Posted 24 July 2008 - 08:09 AM

Hello jagtar. You do want to enable all of the protection for SpywareBlaster and run the Immunization for Spybot Search and Destroy after updating both. Your computer may be a little bit slower from Spybot Search and Destroy's TeaTimer but it should not make any significant difference.
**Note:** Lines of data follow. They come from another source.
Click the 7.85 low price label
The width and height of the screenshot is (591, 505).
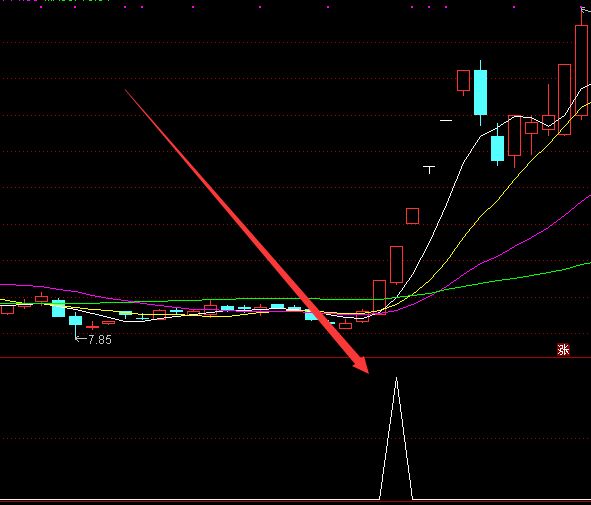pyautogui.click(x=100, y=340)
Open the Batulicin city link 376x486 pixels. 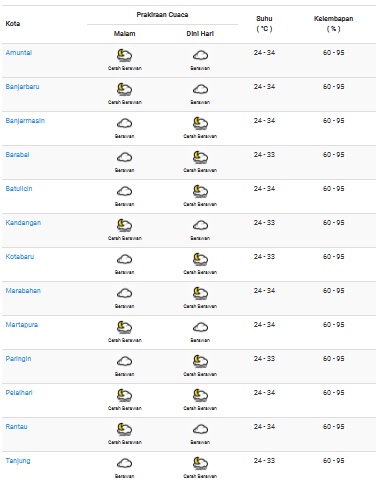click(x=19, y=189)
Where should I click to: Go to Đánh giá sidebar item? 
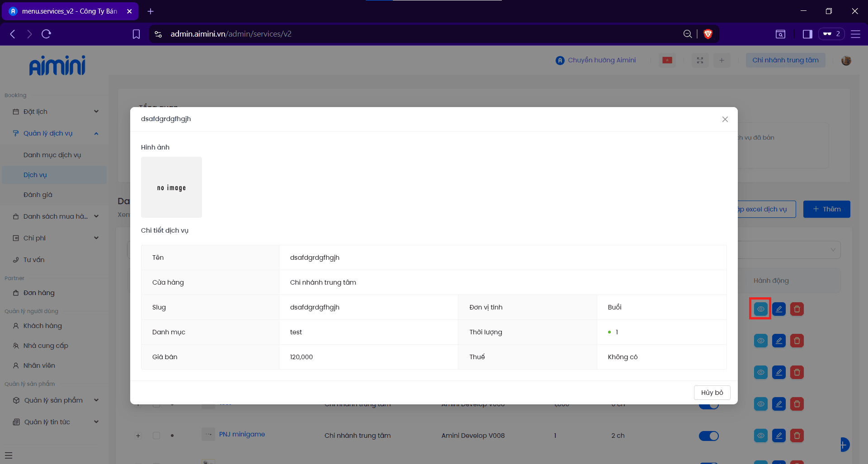(x=38, y=195)
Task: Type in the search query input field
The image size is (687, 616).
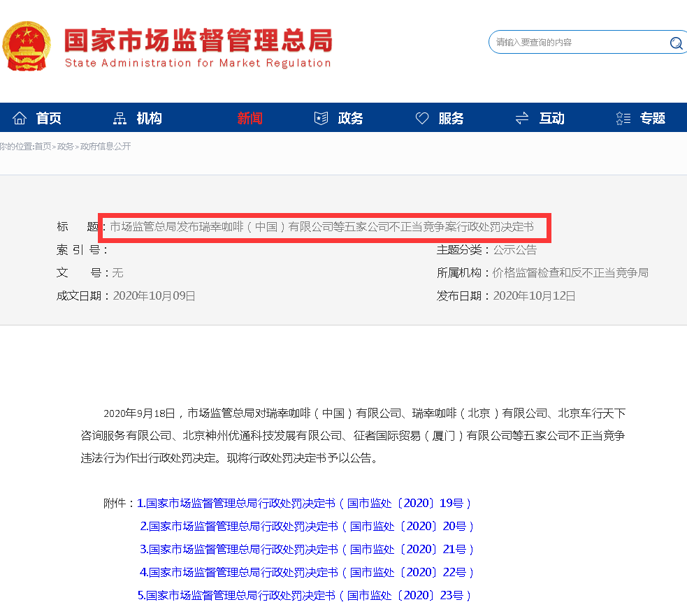Action: point(577,43)
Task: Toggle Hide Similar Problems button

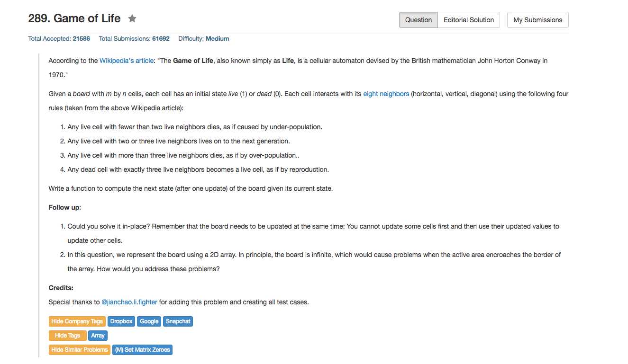Action: pyautogui.click(x=79, y=350)
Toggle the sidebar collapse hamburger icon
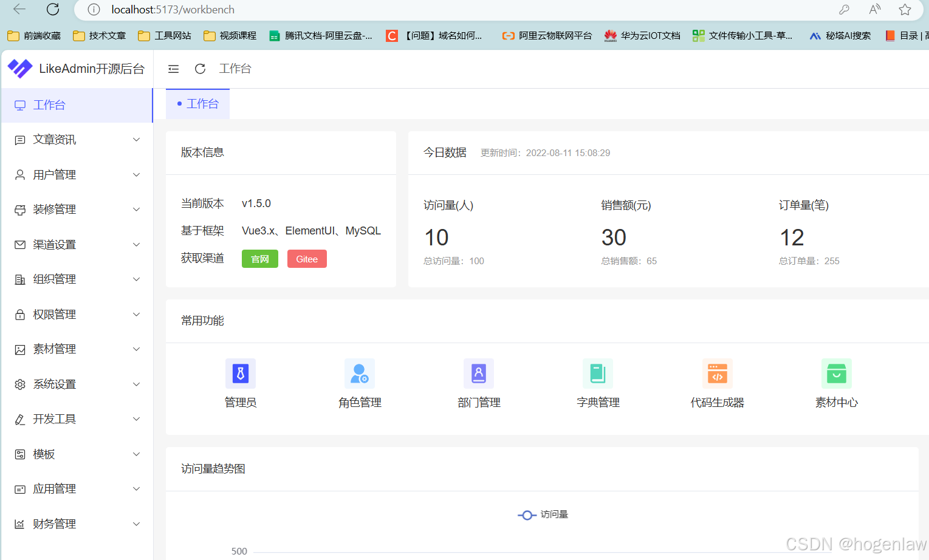The height and width of the screenshot is (560, 929). pos(173,69)
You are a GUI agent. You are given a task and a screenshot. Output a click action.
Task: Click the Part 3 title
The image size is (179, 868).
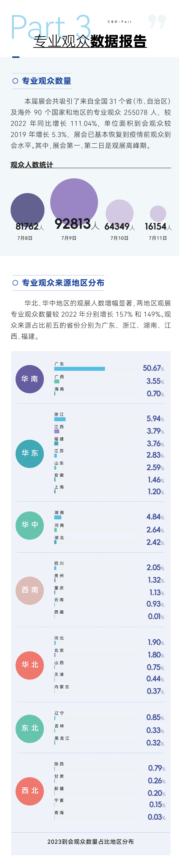[51, 27]

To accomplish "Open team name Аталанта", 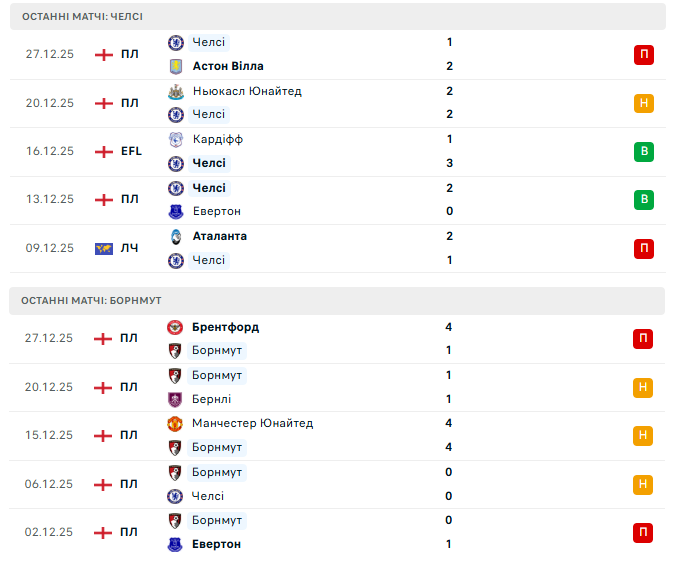I will pyautogui.click(x=219, y=236).
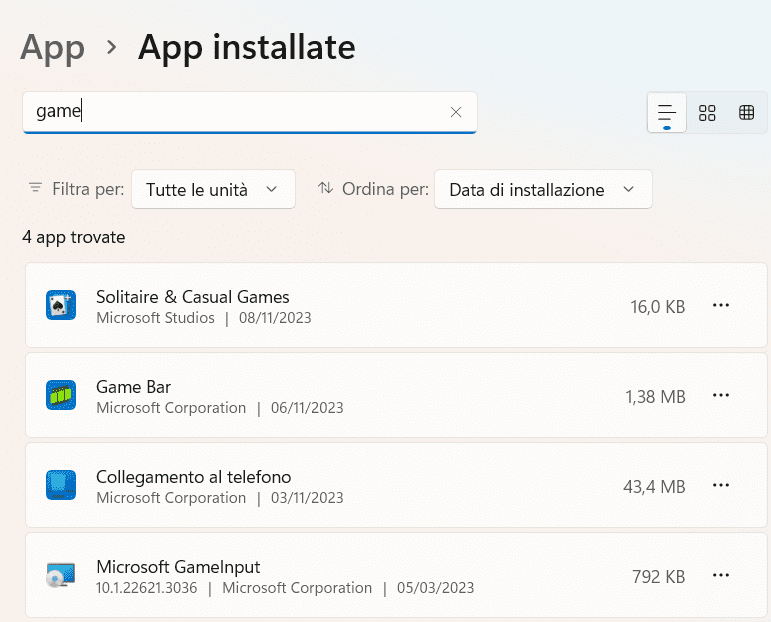
Task: Open more options for Collegamento al telefono
Action: click(x=721, y=485)
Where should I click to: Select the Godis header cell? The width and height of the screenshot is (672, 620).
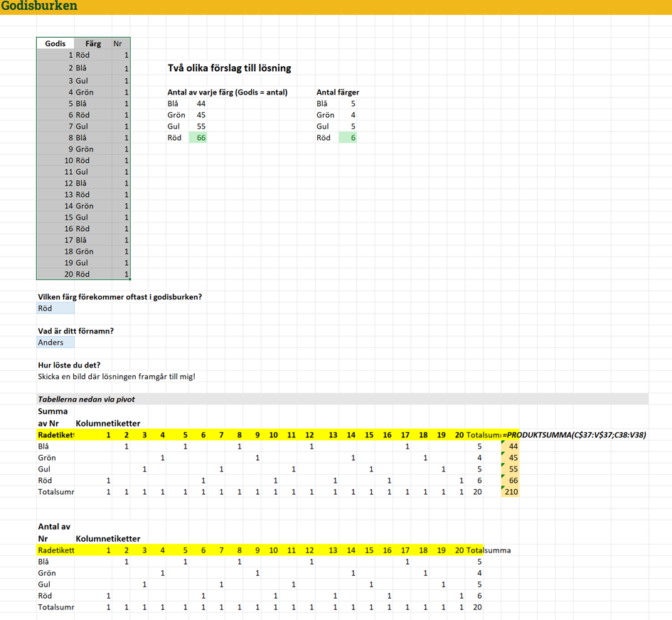click(55, 43)
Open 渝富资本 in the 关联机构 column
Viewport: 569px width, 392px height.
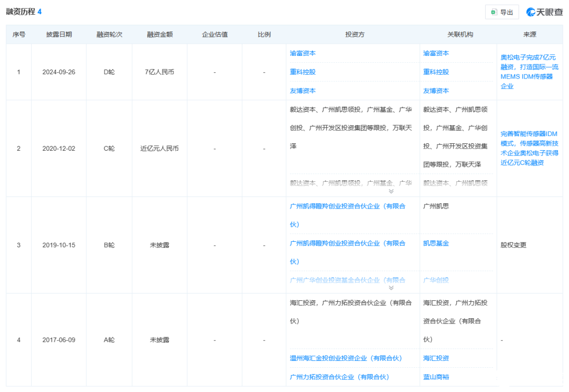point(436,53)
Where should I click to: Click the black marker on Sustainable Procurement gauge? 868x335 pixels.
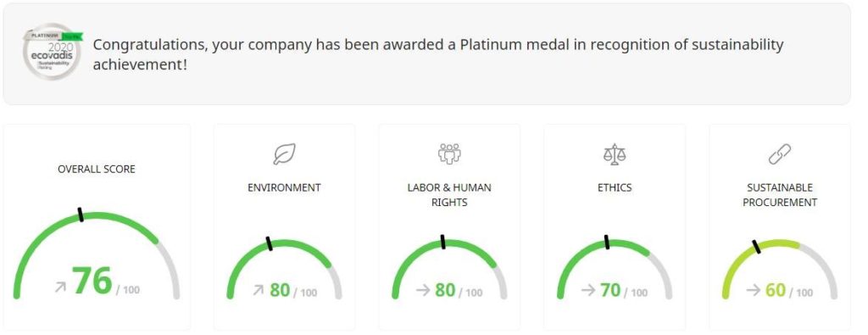[756, 247]
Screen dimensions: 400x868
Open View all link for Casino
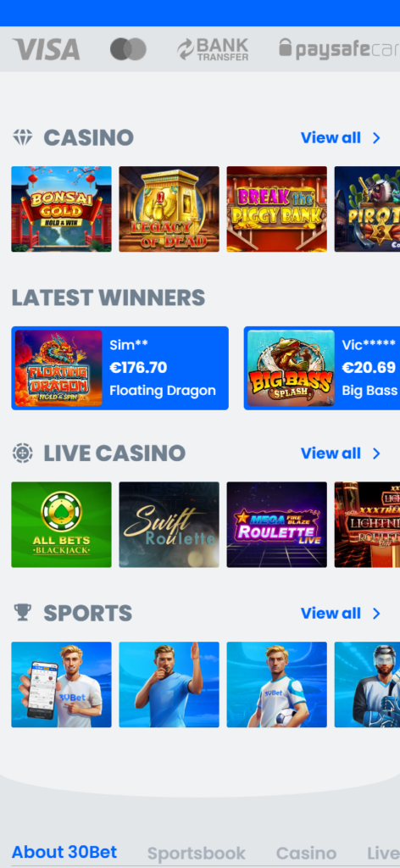(331, 138)
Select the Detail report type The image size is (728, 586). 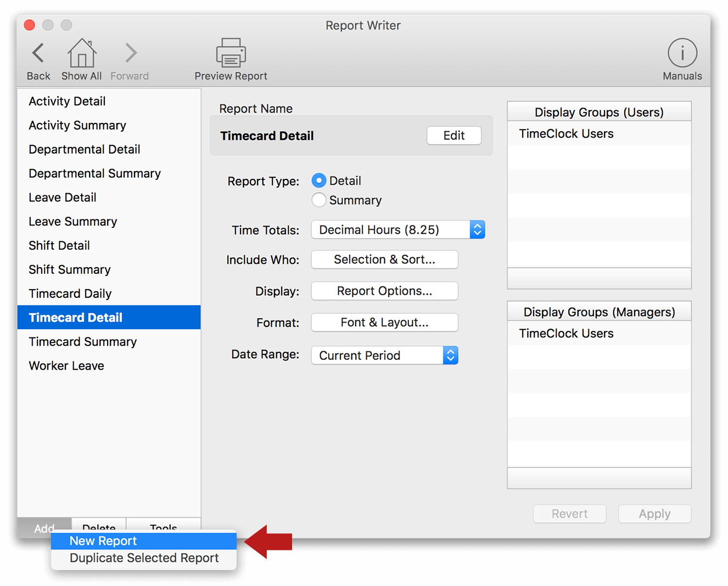tap(319, 180)
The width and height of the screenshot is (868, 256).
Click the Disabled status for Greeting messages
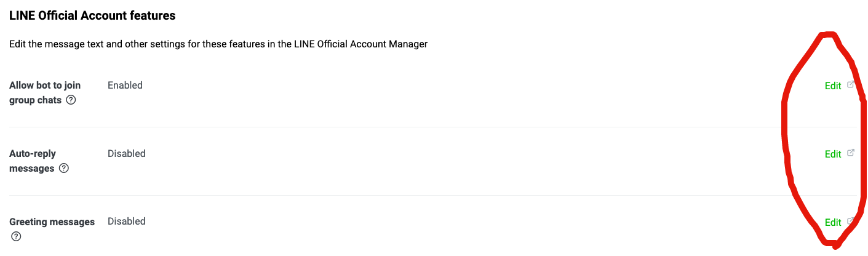pyautogui.click(x=127, y=222)
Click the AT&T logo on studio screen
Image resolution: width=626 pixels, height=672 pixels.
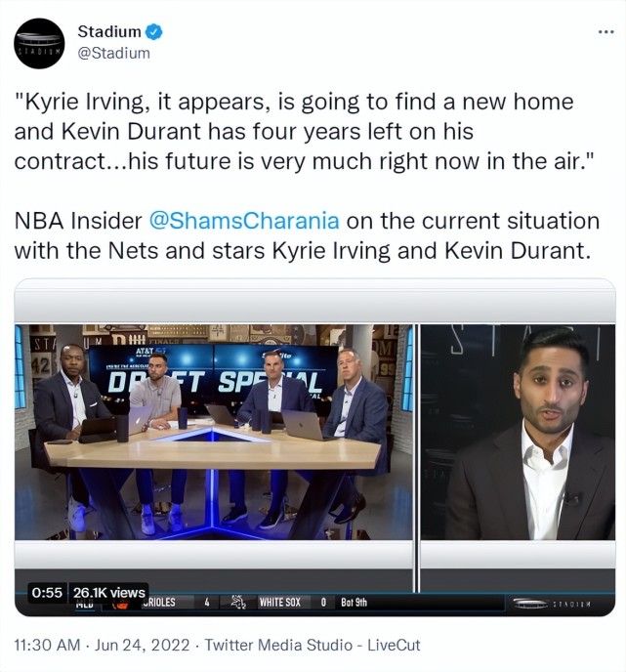tap(146, 352)
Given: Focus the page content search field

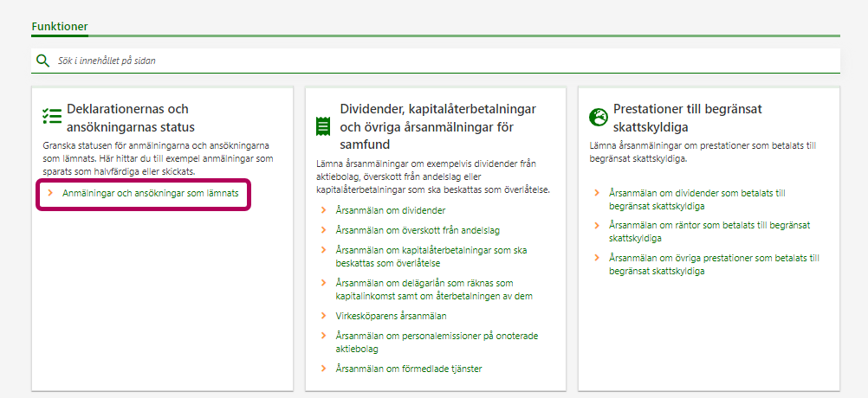Looking at the screenshot, I should [x=433, y=61].
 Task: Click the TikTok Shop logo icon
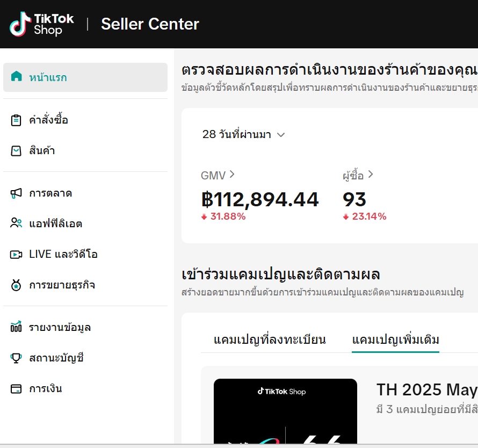point(20,24)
Malwarebytes' Anti-Malware.
This is a free scanning anti-malware program that is updated constantly to protect you against the latest threats. The paid version of this program also has resident protection. Download Malwarebytes' Anti-Malware from Here or Here

Your HijackThis log appears to be clean. Right click on the blue task bar at the bottom of your desktop right next to Start. Choose Task Manager. Then click the tab Processes. Let me know which processes have the highest number value underneath the column Mem Usage. These are the processes that are taking up most of your system resources.

Hello :)


My help is free, but if you wish to help keep these forums running please consider a donation, see this topic for details.

#35 jagtar

jagtar

    Member

  • Full Member
  • Pip
  • 63 posts

Posted 24 July 2008 - 08:27 AM

in spyblaster all my protection is disabled IE and restricted sites so which do i enable.

do you think i should download Malwarebytes' Anti-Malware. or am i good with spybot. if so shoudl i get the paid version?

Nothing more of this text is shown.